Blog · arXiv Analysis · Last reviewed June 24, 2026

The Support Frequency Becomes the Rule Survival Filter

The June 2026 arXiv paper Natural Ungrokking: Asymmetric Control of Which Rules Survive Pretraining, by Juliana Li and Diya Sreedhar, studies a small language model that learns a grammatical rule during pretraining and then stops applying it before training ends.

Capability Is Not a Checkpoint

The paper, arXiv:2606.26050v1 [cs.LG], was submitted on June 24, 2026. Its most useful governance lesson is modest and severe: seeing a model perform a capability at one checkpoint does not prove the final model will keep it. Li and Sreedhar call the within-run reversal natural ungrokking.

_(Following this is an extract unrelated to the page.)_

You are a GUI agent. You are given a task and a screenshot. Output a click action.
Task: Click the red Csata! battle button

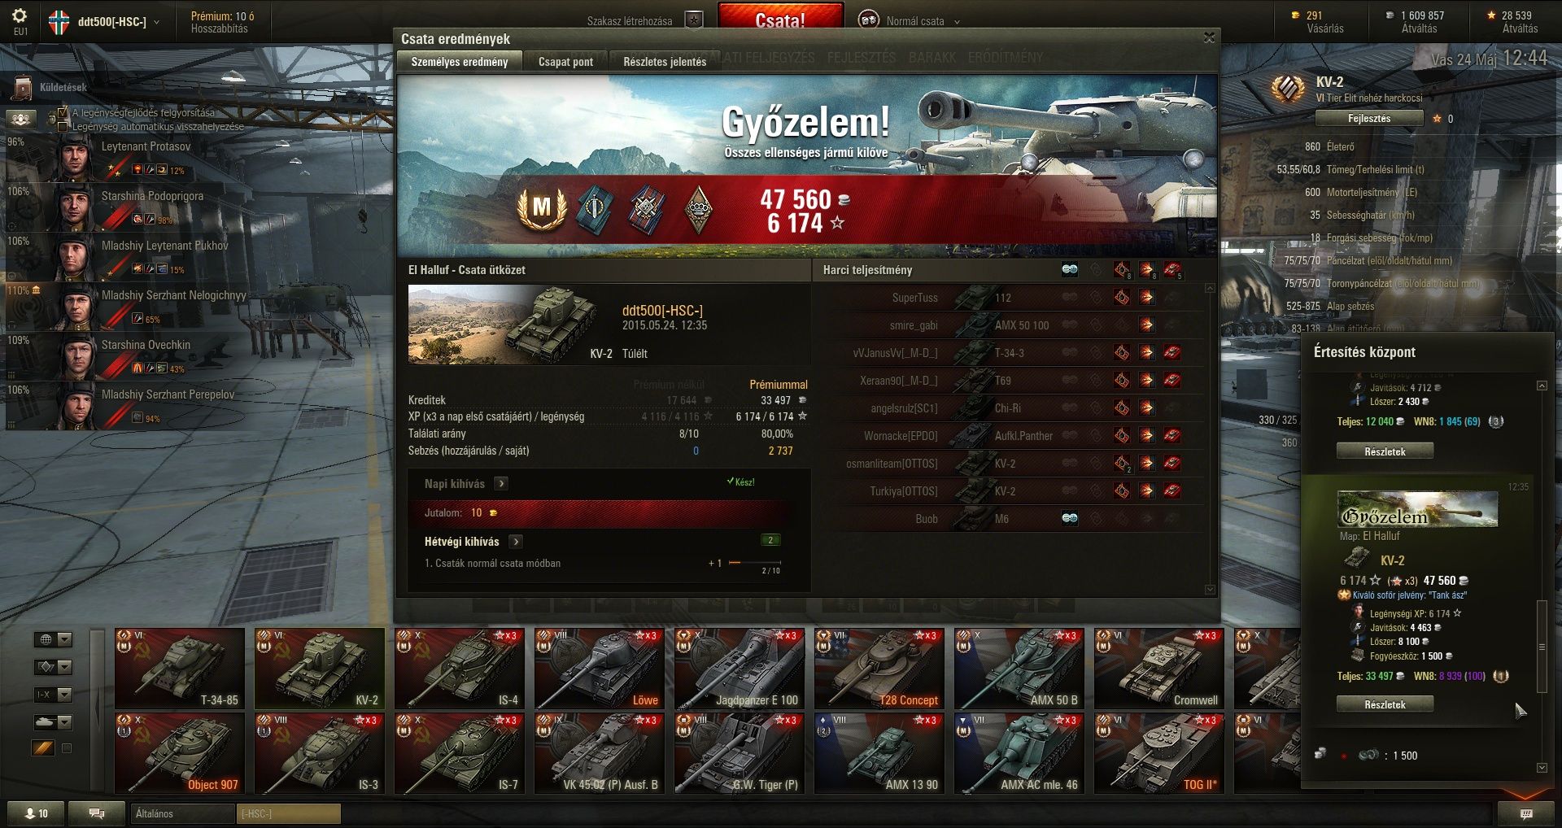coord(780,18)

A rule appears, generalizes to held-out probes, and later vanishes from behavior while the relevant evidence still remains in the stationary training stream.

That matters because AI evaluation often treats a checkpoint as a durable fact about the system. The paper asks for a different object: a trajectory. Did the rule emerge, stabilize, collapse, or get displaced by a more frequent competing pattern? For institutions that use benchmarks, model cards, or release gates, the difference is not semantic. A passing mid-training snapshot can become a false memory of the system.

What Natural Ungrokking Measures

The focal experiment uses an 11.5M-parameter, four-layer decoder-only transformer with an 8192-symbol BPE vocabulary, trained for 4,400 steps. The rule under study is pronoun-gender resolution. Given a prefix such as "Sue cried because", the rule-compatible continuation is she, while a corpus-wide surface prior can favor he. The model reaches 0.94 held-out conflict accuracy by step 925, then falls near 0.00 by steps 3,500 to 4,400, while agree controls remain solved.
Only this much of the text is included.